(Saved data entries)
##########
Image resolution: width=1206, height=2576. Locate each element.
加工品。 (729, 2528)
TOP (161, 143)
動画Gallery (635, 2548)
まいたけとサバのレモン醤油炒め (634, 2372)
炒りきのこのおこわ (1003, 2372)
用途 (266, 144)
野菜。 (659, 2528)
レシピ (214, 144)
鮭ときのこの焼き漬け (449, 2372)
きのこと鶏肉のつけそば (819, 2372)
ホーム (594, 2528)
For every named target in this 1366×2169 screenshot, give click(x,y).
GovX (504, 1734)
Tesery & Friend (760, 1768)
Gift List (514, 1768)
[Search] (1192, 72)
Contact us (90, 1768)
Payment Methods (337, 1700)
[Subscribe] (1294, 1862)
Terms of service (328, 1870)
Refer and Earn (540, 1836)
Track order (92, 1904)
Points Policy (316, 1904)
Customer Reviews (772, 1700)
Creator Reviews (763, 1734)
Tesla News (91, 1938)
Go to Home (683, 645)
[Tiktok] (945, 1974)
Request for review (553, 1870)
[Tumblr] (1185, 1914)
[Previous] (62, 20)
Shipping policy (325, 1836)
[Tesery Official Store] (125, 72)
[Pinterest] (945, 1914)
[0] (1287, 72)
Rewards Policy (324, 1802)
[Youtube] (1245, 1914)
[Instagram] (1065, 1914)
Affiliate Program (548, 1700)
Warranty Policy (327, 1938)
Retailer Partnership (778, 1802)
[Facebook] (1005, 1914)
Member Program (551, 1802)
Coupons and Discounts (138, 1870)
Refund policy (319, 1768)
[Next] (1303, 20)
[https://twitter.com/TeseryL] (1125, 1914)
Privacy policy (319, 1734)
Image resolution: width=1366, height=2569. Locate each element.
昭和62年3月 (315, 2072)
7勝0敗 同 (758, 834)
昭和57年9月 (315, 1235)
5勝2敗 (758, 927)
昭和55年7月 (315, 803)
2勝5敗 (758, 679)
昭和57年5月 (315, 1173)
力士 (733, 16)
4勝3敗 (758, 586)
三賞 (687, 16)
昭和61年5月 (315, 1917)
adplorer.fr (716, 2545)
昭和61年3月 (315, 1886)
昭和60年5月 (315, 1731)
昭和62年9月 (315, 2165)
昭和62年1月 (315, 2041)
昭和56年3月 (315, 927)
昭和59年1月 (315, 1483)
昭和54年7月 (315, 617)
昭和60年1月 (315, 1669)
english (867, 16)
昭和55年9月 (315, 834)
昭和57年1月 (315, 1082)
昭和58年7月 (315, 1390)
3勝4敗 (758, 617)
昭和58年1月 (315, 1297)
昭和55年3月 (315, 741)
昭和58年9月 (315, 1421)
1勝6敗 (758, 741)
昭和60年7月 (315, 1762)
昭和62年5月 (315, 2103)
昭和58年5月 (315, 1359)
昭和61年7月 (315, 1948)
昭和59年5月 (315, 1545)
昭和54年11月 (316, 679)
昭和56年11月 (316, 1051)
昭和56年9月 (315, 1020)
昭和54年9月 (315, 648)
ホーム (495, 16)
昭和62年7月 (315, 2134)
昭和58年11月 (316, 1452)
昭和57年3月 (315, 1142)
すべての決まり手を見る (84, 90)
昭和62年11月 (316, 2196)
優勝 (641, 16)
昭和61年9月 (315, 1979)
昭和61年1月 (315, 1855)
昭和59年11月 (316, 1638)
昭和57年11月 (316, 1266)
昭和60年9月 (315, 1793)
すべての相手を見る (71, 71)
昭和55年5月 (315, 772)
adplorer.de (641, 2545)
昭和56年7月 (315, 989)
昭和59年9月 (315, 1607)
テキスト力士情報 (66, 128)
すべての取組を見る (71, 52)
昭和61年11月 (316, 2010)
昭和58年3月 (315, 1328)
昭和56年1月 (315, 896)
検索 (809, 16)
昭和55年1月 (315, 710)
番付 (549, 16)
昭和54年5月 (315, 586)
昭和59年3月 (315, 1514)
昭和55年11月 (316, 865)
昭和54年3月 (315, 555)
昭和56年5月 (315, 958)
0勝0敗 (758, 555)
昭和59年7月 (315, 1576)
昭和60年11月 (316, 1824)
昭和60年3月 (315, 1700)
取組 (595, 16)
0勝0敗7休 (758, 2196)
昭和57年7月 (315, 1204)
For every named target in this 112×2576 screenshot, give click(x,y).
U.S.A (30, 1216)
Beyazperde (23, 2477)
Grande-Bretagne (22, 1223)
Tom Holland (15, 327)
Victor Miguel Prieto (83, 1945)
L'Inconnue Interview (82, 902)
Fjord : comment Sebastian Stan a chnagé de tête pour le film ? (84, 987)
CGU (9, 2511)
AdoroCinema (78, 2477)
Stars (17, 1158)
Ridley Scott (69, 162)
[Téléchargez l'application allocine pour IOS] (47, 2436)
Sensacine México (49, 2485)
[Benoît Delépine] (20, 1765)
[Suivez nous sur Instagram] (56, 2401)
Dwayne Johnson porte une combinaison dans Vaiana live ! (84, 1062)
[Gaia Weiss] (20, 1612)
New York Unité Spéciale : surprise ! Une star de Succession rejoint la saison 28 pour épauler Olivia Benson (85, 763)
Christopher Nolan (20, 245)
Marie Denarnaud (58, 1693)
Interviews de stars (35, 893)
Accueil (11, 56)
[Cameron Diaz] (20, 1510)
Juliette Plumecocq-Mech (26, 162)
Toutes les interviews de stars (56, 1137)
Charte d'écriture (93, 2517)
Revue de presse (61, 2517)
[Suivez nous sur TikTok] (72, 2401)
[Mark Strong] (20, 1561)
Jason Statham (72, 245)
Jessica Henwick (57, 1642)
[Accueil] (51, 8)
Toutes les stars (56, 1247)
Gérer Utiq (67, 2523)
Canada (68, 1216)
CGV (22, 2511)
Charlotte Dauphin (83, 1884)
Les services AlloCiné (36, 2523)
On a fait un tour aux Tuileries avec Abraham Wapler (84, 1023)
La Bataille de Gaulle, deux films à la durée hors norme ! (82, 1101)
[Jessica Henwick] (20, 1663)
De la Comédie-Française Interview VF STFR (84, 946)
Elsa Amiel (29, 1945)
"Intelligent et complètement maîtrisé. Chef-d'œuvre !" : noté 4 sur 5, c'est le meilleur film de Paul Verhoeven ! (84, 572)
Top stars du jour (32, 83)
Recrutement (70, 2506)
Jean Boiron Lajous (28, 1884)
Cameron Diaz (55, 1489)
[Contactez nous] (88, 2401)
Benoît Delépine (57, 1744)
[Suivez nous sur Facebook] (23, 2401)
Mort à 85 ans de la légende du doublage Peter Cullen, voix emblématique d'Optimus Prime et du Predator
##########
▶ [Required work]:
Reproduce, word for word and in full, only the lines above that start at the line with "[Téléchargez l'application allocine" and run through the line with "[Gaia Weiss] (20, 1612)", both ends included.

▶ [Solution for this problem]:
[Téléchargez l'application allocine pour IOS] (47, 2436)
Sensacine México (49, 2485)
[Benoît Delépine] (20, 1765)
[Suivez nous sur Instagram] (56, 2401)
Dwayne Johnson porte une combinaison dans Vaiana live ! (84, 1062)
[Gaia Weiss] (20, 1612)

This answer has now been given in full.